### [EXERCISE OBJECTIVE]
Copy the stretch from the start of the lines through the line containing "pos(572,742)", swapping "panel" for "sidebar" and keeping everything else the same.

### [DATA RECORDS]
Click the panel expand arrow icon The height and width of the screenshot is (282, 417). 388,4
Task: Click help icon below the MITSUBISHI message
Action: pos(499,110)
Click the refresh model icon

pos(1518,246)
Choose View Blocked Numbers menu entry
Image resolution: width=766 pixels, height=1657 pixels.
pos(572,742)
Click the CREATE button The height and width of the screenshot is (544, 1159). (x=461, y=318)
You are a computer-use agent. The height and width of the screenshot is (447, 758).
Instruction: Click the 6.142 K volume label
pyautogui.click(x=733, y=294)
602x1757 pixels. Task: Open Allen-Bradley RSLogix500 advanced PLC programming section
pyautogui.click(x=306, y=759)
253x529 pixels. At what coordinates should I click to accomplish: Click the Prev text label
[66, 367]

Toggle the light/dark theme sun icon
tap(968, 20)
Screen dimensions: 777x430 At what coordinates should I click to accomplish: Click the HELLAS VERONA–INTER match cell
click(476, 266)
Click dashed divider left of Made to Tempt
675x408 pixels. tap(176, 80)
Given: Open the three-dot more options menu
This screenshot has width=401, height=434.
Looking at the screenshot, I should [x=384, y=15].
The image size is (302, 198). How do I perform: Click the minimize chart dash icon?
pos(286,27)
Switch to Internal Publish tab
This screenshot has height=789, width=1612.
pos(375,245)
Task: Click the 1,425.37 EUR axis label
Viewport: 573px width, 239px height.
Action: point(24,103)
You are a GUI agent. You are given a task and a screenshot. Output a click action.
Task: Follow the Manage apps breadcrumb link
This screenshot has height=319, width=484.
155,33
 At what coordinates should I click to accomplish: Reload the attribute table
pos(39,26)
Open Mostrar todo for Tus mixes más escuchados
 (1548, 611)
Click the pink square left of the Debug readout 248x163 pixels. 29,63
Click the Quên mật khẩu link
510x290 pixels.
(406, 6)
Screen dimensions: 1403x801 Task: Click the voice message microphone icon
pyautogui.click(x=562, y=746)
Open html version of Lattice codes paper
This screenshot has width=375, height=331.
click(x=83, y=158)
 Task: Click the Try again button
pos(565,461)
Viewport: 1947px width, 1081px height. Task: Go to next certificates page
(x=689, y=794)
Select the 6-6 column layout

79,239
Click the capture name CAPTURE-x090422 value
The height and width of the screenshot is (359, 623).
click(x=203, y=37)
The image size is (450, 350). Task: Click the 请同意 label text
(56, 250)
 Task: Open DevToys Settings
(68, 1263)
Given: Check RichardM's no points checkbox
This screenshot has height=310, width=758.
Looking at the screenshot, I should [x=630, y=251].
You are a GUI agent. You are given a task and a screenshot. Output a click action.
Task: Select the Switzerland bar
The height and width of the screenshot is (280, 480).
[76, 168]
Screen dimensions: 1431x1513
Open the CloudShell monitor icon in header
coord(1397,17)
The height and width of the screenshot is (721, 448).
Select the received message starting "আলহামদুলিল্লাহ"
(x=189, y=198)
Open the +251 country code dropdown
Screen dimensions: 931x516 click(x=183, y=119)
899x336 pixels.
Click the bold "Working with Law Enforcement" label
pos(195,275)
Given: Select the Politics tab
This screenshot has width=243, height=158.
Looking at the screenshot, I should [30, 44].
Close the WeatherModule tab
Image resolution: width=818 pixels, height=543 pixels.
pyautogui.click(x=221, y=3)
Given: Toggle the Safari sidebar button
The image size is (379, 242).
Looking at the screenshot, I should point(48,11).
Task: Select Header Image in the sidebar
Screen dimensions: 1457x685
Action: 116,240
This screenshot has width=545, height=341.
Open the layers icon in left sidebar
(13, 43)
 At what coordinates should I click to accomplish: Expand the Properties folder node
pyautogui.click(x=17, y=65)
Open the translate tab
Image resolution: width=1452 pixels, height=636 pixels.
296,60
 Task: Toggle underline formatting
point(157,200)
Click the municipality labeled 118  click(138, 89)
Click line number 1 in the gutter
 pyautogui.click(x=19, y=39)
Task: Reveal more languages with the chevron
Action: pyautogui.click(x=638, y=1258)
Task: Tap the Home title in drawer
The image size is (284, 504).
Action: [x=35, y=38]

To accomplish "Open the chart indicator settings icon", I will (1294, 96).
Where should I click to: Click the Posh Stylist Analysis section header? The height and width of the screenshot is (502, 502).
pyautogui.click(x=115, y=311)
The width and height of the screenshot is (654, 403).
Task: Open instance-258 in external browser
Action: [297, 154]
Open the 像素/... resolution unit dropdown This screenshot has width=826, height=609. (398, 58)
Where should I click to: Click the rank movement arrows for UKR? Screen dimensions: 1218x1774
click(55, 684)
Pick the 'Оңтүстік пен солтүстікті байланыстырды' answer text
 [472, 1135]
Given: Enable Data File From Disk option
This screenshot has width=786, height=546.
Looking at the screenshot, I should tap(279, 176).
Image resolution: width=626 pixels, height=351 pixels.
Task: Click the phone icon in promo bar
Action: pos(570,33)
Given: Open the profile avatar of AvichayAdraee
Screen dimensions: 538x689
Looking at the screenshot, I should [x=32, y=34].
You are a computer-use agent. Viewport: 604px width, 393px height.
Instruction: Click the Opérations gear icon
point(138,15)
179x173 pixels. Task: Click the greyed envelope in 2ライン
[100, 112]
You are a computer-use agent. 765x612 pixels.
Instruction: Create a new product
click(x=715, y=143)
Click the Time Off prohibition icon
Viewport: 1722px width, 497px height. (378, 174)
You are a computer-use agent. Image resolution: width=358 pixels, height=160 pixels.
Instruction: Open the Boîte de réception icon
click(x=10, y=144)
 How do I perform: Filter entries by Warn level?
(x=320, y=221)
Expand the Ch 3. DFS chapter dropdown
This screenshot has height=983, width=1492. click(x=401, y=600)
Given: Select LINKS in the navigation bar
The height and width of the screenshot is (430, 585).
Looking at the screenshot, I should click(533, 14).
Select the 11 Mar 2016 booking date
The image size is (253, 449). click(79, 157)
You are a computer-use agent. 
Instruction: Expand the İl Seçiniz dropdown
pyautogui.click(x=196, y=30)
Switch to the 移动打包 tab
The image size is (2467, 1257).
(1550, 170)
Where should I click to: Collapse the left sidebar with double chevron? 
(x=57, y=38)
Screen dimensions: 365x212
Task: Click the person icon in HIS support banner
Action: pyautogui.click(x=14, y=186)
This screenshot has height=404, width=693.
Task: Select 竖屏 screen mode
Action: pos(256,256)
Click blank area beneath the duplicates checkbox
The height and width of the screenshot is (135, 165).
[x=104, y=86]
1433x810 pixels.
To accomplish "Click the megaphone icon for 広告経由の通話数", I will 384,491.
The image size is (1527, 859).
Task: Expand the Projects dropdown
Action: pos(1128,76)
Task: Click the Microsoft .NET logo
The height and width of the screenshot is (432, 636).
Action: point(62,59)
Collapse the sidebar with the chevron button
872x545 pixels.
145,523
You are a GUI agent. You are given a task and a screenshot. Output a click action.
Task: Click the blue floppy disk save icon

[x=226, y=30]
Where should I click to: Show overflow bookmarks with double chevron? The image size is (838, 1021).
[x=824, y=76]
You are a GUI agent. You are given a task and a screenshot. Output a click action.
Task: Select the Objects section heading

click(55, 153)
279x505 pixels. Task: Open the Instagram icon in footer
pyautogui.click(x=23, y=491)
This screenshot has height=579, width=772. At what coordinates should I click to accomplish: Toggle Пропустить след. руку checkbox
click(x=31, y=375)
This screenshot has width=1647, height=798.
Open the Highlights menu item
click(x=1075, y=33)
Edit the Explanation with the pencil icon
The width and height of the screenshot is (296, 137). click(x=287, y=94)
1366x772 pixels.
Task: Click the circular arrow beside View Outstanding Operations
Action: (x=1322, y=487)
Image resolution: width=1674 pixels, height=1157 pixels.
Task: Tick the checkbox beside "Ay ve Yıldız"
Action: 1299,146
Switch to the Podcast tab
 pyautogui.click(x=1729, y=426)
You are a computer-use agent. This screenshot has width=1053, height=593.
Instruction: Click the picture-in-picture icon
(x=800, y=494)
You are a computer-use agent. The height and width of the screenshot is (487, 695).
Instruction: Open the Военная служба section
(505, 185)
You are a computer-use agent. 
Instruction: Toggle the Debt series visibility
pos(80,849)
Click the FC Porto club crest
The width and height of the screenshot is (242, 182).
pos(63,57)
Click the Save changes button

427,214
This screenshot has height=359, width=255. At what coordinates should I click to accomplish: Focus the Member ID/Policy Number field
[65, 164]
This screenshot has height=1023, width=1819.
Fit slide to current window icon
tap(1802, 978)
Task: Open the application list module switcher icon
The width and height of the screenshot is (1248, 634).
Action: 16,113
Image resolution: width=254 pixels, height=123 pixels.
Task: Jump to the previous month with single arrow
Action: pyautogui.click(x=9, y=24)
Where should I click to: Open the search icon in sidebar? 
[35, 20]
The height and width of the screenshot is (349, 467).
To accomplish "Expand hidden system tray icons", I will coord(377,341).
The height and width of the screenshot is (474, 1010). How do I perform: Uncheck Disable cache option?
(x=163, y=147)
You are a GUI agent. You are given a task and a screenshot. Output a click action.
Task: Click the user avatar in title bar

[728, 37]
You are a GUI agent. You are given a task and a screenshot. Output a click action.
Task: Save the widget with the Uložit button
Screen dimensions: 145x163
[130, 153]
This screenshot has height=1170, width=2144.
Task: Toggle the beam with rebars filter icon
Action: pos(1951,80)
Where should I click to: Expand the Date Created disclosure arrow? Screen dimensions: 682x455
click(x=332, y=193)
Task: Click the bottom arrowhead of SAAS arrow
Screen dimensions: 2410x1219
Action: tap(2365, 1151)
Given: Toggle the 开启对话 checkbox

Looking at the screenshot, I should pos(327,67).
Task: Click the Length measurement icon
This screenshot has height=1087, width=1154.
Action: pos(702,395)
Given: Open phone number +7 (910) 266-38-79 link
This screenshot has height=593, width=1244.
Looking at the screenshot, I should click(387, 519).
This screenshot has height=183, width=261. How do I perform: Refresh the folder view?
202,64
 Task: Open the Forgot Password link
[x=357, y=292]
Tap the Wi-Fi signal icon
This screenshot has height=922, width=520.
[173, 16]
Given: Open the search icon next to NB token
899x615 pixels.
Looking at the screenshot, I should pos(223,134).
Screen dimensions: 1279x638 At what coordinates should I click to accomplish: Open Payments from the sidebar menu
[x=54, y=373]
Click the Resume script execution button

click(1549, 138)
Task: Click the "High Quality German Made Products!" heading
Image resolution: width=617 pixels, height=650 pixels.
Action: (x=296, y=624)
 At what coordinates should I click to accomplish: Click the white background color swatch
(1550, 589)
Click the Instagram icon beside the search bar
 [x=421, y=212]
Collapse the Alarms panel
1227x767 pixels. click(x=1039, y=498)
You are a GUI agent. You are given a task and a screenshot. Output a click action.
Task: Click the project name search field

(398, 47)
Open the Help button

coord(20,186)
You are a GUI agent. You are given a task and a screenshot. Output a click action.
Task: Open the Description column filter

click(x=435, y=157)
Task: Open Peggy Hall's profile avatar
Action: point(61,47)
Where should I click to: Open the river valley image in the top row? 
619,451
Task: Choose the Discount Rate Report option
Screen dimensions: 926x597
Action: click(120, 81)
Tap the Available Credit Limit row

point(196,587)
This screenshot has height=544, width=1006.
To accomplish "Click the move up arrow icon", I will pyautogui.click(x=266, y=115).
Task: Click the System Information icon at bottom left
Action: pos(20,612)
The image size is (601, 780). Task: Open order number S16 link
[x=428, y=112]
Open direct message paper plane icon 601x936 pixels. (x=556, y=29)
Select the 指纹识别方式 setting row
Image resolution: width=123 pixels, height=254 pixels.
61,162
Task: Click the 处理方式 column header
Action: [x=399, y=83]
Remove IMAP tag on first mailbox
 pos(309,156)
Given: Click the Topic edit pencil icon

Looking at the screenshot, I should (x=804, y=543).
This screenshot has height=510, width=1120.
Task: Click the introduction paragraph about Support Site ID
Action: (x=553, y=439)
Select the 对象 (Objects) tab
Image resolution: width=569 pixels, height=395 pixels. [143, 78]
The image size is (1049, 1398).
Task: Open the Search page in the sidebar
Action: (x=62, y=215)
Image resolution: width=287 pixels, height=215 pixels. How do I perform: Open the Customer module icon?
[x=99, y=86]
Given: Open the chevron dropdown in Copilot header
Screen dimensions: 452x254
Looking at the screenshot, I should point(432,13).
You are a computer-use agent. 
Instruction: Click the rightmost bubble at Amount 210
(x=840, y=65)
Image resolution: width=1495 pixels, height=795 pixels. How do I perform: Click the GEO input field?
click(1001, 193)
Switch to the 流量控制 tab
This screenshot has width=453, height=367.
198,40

### [ANSWER TO THE PROBLEM]
Click the sidebar expand arrow icon The height and width of the screenshot is (282, 417). 388,4
Task: Click help icon below the MITSUBISHI message
Action: pos(499,110)
Click the refresh model icon

pos(1518,246)
Choose View Blocked Numbers menu entry
Image resolution: width=766 pixels, height=1657 pixels.
pos(572,742)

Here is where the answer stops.